A few years ago I realized that while I love the winter holidays, I was getting overwhelmed by the tasks I wanted to accomplish. I was a Santa Claus wannabe. As I raced to finish Christmas shopping, wrapping and shipping (much of my family lives in other parts of the country), I found stress and resentment was overwhelming my joyfulness. I was sacrificing sleep, getting grumpy, and no longer had time to make cookies.
I used the Path to Happiness process to uncover the story I was telling myself that was causing my unhappiness. I realized my desire to give the perfect gift was my way of trying to let my family know I loved and appreciated them. When I looked deeper, I was hoping that by showing them – through thoughtfully chosen and carefully wrapped gifts – I loved them, they would love me. However, my growing stress level through the month of December made me aware I had to let go of the belief that my approach to the holidays would buy me love.
This year I wrote about my experiences and it was published at Time Magazine Online as Buying Christmas Gifts Won’t Make You Happier. I had to cut a section about learning that while some people most appreciate receiving thoughtful gifts (which need not be expensive), others prefer words of affirmation, or spending quality time together, and some prefer receiving thoughtful acts of service, or physical touch such as a hug. You can learn more about what Gary Chapman calls The Five Love Languages so that you can give people more of what truly makes them feel loved (and learn your preferred love language).
As you receive this newsletter, Hanukkah is over, Christmas shopping is mostly completed and the end of the year is approaching. But you may still be feeling stress about creating the perfect holiday for your family, or for guests at a party. If you find yourself stressed and resentful, stop and ask yourself what you really want people to experience, and what you are seeking. Do you want them to be impressed by what you accomplished, or do you want them to feel you care about them?

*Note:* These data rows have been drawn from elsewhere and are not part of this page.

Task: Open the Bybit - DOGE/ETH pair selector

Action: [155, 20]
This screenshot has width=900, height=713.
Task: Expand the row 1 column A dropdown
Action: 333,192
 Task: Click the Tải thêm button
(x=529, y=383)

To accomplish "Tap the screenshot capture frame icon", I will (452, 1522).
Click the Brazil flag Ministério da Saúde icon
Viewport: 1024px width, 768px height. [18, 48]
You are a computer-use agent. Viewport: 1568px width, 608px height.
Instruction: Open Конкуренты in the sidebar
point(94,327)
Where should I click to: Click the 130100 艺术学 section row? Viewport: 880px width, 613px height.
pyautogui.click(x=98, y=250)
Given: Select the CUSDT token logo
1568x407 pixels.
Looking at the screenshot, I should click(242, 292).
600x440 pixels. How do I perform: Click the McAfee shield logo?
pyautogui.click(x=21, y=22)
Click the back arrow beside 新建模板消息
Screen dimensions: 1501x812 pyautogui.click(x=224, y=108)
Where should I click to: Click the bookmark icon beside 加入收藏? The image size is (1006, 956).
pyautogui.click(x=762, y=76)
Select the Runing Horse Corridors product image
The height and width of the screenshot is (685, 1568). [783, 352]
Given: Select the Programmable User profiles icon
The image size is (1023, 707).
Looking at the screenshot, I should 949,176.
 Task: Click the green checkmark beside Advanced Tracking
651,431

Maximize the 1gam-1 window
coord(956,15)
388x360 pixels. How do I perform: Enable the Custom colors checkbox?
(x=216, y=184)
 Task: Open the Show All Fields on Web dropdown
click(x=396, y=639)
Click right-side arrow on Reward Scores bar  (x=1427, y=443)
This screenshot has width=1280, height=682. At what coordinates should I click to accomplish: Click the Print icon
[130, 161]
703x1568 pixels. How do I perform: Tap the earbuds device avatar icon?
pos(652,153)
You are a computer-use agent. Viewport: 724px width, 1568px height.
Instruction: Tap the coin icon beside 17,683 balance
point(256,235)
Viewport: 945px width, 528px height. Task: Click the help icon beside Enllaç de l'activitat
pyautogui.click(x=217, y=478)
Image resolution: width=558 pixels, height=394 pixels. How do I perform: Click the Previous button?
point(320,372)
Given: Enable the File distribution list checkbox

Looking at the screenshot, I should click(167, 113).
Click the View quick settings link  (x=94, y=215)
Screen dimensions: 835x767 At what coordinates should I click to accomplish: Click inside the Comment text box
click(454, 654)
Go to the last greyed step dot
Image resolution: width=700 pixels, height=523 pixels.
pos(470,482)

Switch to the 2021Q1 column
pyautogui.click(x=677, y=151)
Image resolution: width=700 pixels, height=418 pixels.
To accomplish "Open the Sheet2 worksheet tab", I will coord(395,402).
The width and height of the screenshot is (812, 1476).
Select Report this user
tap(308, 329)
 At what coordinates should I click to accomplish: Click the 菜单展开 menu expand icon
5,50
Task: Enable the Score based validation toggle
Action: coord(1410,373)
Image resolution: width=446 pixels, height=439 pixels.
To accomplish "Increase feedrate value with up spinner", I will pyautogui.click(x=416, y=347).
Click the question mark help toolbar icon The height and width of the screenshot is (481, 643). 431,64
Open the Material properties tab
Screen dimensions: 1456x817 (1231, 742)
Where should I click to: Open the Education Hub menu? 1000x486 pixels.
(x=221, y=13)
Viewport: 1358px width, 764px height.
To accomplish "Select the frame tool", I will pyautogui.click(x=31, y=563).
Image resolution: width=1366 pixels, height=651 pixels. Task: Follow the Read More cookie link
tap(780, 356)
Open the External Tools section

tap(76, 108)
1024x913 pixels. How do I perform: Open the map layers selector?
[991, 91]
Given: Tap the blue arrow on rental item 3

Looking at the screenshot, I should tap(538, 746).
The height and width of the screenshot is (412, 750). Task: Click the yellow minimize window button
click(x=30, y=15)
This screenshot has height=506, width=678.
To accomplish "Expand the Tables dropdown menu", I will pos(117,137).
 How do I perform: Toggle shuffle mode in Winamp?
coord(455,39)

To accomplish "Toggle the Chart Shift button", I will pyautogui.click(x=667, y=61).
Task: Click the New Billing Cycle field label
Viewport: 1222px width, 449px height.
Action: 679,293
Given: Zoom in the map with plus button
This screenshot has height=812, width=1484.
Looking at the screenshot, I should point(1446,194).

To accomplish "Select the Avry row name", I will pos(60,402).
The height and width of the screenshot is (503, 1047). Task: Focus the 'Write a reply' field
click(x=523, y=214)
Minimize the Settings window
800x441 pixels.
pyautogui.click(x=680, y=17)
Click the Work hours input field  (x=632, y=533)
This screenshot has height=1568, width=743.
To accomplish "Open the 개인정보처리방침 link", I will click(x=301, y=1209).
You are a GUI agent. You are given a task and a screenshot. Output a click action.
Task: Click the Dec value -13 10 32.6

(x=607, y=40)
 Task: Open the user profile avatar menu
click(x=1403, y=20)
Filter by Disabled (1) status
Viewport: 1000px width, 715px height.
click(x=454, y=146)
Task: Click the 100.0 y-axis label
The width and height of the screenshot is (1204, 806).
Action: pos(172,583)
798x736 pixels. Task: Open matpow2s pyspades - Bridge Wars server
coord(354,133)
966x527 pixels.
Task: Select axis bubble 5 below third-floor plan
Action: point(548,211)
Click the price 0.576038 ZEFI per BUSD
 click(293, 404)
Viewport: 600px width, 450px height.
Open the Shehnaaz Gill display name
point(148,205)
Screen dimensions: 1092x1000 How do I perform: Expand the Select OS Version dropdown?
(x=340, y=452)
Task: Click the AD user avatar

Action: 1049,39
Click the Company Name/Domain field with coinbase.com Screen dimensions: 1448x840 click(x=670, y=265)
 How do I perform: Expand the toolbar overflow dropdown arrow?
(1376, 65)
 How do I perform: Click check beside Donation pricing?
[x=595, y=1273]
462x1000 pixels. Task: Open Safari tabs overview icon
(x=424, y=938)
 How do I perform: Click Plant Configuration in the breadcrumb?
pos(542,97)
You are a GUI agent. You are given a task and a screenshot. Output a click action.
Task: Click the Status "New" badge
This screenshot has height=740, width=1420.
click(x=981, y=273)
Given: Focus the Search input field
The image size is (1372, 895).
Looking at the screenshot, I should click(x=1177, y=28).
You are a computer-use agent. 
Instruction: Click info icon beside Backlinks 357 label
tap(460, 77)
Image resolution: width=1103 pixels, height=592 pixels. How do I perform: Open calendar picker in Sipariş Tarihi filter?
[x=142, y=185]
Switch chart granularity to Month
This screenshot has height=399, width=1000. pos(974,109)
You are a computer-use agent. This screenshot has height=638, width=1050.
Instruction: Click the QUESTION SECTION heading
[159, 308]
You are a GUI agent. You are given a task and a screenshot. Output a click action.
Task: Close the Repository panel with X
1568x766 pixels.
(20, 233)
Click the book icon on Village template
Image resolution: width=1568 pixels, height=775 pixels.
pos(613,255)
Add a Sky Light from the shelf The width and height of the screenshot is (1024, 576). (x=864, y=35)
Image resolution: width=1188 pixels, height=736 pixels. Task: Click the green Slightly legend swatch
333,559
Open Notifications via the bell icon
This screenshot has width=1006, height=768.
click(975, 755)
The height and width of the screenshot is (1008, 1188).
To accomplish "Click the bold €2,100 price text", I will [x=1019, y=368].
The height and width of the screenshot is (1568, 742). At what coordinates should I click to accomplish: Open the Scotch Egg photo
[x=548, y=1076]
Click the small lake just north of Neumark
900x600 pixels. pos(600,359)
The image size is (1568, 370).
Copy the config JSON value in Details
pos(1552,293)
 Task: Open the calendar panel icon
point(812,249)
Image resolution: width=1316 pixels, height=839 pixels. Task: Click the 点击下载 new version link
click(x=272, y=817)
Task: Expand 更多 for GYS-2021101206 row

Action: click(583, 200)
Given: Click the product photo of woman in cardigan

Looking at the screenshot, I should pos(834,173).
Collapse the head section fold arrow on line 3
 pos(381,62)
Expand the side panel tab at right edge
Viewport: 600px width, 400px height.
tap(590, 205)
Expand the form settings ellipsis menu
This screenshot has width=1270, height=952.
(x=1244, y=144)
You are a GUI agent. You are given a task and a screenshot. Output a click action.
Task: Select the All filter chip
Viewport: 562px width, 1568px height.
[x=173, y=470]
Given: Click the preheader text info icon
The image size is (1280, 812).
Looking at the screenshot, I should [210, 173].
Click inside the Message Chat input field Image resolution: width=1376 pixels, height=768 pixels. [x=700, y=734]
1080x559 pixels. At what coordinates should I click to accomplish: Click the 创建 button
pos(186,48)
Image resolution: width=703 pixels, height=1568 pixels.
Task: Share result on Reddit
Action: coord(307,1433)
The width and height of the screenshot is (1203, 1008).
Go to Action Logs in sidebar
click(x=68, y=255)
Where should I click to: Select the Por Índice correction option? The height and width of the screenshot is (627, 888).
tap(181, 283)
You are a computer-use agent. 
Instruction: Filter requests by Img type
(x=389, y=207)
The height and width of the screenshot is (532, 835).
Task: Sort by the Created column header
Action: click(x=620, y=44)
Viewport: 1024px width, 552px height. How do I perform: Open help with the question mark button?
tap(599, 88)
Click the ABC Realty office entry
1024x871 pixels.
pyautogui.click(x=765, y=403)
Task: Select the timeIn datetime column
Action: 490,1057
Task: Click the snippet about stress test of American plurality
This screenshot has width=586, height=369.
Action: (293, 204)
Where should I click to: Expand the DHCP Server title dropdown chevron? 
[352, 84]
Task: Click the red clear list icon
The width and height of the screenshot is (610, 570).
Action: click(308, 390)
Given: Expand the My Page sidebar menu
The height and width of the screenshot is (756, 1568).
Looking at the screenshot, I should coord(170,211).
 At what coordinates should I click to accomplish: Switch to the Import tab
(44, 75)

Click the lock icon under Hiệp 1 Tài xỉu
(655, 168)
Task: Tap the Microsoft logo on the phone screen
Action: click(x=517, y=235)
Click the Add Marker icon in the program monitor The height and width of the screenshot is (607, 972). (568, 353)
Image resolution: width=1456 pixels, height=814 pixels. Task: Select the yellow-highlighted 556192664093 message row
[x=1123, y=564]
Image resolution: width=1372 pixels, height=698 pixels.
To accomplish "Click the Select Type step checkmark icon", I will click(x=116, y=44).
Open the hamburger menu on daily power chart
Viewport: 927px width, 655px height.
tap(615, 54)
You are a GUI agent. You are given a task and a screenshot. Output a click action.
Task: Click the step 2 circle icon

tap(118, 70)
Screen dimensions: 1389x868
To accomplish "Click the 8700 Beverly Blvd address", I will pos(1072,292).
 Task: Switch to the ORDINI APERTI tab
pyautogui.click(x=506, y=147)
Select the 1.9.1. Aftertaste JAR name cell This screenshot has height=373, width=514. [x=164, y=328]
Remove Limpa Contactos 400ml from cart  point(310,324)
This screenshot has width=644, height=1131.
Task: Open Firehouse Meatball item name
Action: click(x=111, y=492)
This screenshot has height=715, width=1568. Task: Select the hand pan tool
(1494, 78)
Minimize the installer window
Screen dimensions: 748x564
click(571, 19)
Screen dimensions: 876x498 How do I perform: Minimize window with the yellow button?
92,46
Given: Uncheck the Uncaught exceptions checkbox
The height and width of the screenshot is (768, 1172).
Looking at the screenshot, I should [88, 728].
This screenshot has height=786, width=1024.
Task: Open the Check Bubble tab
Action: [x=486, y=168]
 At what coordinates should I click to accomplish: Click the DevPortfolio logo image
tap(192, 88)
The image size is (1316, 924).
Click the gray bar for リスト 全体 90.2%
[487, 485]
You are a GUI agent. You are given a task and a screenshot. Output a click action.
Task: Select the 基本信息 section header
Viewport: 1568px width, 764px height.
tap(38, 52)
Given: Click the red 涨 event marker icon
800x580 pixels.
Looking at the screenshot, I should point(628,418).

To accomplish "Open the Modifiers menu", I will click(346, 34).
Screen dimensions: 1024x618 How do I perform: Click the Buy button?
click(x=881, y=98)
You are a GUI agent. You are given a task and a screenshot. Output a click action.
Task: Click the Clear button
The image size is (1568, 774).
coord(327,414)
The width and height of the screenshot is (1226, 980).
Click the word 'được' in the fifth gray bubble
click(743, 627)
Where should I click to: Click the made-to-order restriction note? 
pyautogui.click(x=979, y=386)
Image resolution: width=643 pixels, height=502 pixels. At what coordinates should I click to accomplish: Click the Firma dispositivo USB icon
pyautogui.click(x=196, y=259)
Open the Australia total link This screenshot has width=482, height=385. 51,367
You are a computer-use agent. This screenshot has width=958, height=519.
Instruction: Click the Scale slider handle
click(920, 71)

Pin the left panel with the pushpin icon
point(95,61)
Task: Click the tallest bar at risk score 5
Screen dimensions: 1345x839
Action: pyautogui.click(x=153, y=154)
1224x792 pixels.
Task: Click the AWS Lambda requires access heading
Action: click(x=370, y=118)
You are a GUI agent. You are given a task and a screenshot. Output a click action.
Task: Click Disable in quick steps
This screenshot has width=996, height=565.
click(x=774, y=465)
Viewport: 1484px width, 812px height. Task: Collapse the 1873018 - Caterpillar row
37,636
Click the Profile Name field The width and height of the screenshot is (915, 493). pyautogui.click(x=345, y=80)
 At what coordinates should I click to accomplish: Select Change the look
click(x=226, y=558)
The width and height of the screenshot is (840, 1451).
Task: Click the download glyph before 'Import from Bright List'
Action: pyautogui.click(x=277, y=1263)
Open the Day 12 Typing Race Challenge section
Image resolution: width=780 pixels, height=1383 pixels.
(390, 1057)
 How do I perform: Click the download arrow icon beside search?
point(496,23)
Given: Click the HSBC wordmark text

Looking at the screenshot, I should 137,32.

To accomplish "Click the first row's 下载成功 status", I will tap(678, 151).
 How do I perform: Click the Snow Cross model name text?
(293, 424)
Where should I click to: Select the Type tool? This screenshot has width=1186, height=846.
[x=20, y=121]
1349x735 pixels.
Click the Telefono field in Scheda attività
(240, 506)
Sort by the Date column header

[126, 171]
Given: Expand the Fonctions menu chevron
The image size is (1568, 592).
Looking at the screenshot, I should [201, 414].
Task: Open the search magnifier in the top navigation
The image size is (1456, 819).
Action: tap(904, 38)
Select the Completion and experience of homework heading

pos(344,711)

When my perfectionism is triggered, I challenge the story that people will feel most appreciated if I make something perfect for them, and tell myself a different story. Since other people feel our emotions, my stress can cause the people I love to feel guilty about receiving my gifts! Another story that helps me let go of my perfectionism is by doing things at my very best (despite the cost to my sleep and mood) I can make others feel jealous and inadequate. Have you ever felt intimidated about inviting the perfect hostess to your house?
Once I get in touch with what I really want people (including myself) to feel, I ask myself what I can do to create that feeling with the least stress. I use this saying to help me choose what to do next, “If I do the thing that is most important right now, there will be time for everything important.” I let go of everything being perfect so that I can enjoy the moment and say, “I love my life.”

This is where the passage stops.